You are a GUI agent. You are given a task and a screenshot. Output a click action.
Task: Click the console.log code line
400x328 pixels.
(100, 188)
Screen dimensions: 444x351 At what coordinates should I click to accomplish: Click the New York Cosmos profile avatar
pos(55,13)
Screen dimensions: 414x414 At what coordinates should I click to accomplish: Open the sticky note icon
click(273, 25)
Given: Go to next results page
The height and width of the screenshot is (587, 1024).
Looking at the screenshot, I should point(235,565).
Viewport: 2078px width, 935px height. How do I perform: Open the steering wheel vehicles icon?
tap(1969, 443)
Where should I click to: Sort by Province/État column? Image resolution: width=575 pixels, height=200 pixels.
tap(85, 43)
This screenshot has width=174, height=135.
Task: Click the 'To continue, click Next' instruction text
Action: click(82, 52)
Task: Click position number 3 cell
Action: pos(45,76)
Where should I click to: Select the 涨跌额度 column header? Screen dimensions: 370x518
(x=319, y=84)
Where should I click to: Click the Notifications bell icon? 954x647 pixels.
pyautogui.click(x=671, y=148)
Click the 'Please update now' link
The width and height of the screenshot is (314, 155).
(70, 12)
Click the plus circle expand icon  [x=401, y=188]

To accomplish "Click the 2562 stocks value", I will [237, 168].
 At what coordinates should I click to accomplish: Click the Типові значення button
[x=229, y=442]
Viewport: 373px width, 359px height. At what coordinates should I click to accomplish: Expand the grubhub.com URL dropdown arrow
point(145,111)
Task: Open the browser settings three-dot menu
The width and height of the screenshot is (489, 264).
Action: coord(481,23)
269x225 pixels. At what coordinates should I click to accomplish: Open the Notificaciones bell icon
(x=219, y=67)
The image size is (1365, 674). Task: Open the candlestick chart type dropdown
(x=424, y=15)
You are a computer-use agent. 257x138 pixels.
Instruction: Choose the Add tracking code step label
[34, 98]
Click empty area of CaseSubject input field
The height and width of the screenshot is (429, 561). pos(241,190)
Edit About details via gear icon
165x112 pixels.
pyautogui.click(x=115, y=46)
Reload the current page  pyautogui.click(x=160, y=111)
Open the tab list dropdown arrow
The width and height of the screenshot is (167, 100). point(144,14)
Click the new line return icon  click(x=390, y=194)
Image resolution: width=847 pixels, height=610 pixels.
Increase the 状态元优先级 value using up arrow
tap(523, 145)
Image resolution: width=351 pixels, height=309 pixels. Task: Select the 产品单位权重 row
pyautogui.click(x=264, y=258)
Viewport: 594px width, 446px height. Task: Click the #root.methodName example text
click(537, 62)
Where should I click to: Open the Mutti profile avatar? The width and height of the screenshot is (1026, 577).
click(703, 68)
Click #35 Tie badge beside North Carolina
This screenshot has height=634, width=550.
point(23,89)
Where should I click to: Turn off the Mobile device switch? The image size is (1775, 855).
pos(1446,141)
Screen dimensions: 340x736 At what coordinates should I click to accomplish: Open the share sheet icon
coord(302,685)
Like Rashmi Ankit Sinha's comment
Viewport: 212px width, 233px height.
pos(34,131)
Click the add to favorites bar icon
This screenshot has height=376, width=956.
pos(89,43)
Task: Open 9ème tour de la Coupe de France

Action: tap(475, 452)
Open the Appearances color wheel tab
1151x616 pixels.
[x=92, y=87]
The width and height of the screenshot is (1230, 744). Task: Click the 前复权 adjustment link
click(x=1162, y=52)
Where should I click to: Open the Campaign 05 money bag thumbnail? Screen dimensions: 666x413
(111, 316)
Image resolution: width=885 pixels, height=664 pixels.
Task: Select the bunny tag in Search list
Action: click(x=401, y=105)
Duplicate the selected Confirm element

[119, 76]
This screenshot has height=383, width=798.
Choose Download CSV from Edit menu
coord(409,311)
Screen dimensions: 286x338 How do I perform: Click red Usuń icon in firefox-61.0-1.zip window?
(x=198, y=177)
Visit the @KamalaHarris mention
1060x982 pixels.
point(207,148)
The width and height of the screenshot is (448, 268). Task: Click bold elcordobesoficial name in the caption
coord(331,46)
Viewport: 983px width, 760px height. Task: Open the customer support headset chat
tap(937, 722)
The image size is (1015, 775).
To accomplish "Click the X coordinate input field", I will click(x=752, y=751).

• **Assigned task**
Extract the data exactly as given.

• **Written answer**
You are a GUI agent. You are given a task and a screenshot. Output a click action.
Task: Click the console.log code line
400x328 pixels.
(100, 188)
Screen dimensions: 444x351 At what coordinates should I click to accomplish: Click the New York Cosmos profile avatar
pos(55,13)
Screen dimensions: 414x414 At what coordinates should I click to accomplish: Open the sticky note icon
click(273, 25)
Given: Go to next results page
The height and width of the screenshot is (587, 1024).
Looking at the screenshot, I should point(235,565).
Viewport: 2078px width, 935px height. How do I perform: Open the steering wheel vehicles icon?
tap(1969, 443)
Where should I click to: Sort by Province/État column? Image resolution: width=575 pixels, height=200 pixels.
tap(85, 43)
This screenshot has width=174, height=135.
Task: Click the 'To continue, click Next' instruction text
Action: click(82, 52)
Task: Click position number 3 cell
Action: pos(45,76)
Where should I click to: Select the 涨跌额度 column header? Screen dimensions: 370x518
(x=319, y=84)
Where should I click to: Click the Notifications bell icon? 954x647 pixels.
pyautogui.click(x=671, y=148)
Click the 'Please update now' link
The width and height of the screenshot is (314, 155).
(70, 12)
Click the plus circle expand icon  [x=401, y=188]

To accomplish "Click the 2562 stocks value", I will [237, 168].
 At what coordinates should I click to accomplish: Click the Типові значення button
[x=229, y=442]
Viewport: 373px width, 359px height. At what coordinates should I click to accomplish: Expand the grubhub.com URL dropdown arrow
point(145,111)
Task: Open the browser settings three-dot menu
The width and height of the screenshot is (489, 264).
Action: coord(481,23)
269x225 pixels. At what coordinates should I click to accomplish: Open the Notificaciones bell icon
(x=219, y=67)
The image size is (1365, 674). Task: Open the candlestick chart type dropdown
(x=424, y=15)
You are a computer-use agent. 257x138 pixels.
Instruction: Choose the Add tracking code step label
[34, 98]
Click empty area of CaseSubject input field
The height and width of the screenshot is (429, 561). pos(241,190)
Edit About details via gear icon
165x112 pixels.
pyautogui.click(x=115, y=46)
Reload the current page  pyautogui.click(x=160, y=111)
Open the tab list dropdown arrow
The width and height of the screenshot is (167, 100). point(144,14)
Click the new line return icon  click(x=390, y=194)
Image resolution: width=847 pixels, height=610 pixels.
Increase the 状态元优先级 value using up arrow
tap(523, 145)
Image resolution: width=351 pixels, height=309 pixels. Task: Select the 产品单位权重 row
pyautogui.click(x=264, y=258)
Viewport: 594px width, 446px height. Task: Click the #root.methodName example text
click(537, 62)
Where should I click to: Open the Mutti profile avatar? The width and height of the screenshot is (1026, 577).
click(703, 68)
Click #35 Tie badge beside North Carolina
This screenshot has height=634, width=550.
point(23,89)
Where should I click to: Turn off the Mobile device switch? The image size is (1775, 855).
pos(1446,141)
Screen dimensions: 340x736 At what coordinates should I click to accomplish: Open the share sheet icon
coord(302,685)
Like Rashmi Ankit Sinha's comment
Viewport: 212px width, 233px height.
pos(34,131)
Click the add to favorites bar icon
This screenshot has height=376, width=956.
pos(89,43)
Task: Open 9ème tour de la Coupe de France

Action: tap(475, 452)
Open the Appearances color wheel tab
1151x616 pixels.
[x=92, y=87]
The width and height of the screenshot is (1230, 744). Task: Click the 前复权 adjustment link
click(x=1162, y=52)
Where should I click to: Open the Campaign 05 money bag thumbnail? Screen dimensions: 666x413
(111, 316)
Image resolution: width=885 pixels, height=664 pixels.
Task: Select the bunny tag in Search list
Action: click(x=401, y=105)
Duplicate the selected Confirm element

[119, 76]
This screenshot has height=383, width=798.
Choose Download CSV from Edit menu
coord(409,311)
Screen dimensions: 286x338 How do I perform: Click red Usuń icon in firefox-61.0-1.zip window?
(x=198, y=177)
Visit the @KamalaHarris mention
1060x982 pixels.
point(207,148)
The width and height of the screenshot is (448, 268). Task: Click bold elcordobesoficial name in the caption
coord(331,46)
Viewport: 983px width, 760px height. Task: Open the customer support headset chat
tap(937, 722)
The image size is (1015, 775).
To accomplish "Click the X coordinate input field", I will click(x=752, y=751).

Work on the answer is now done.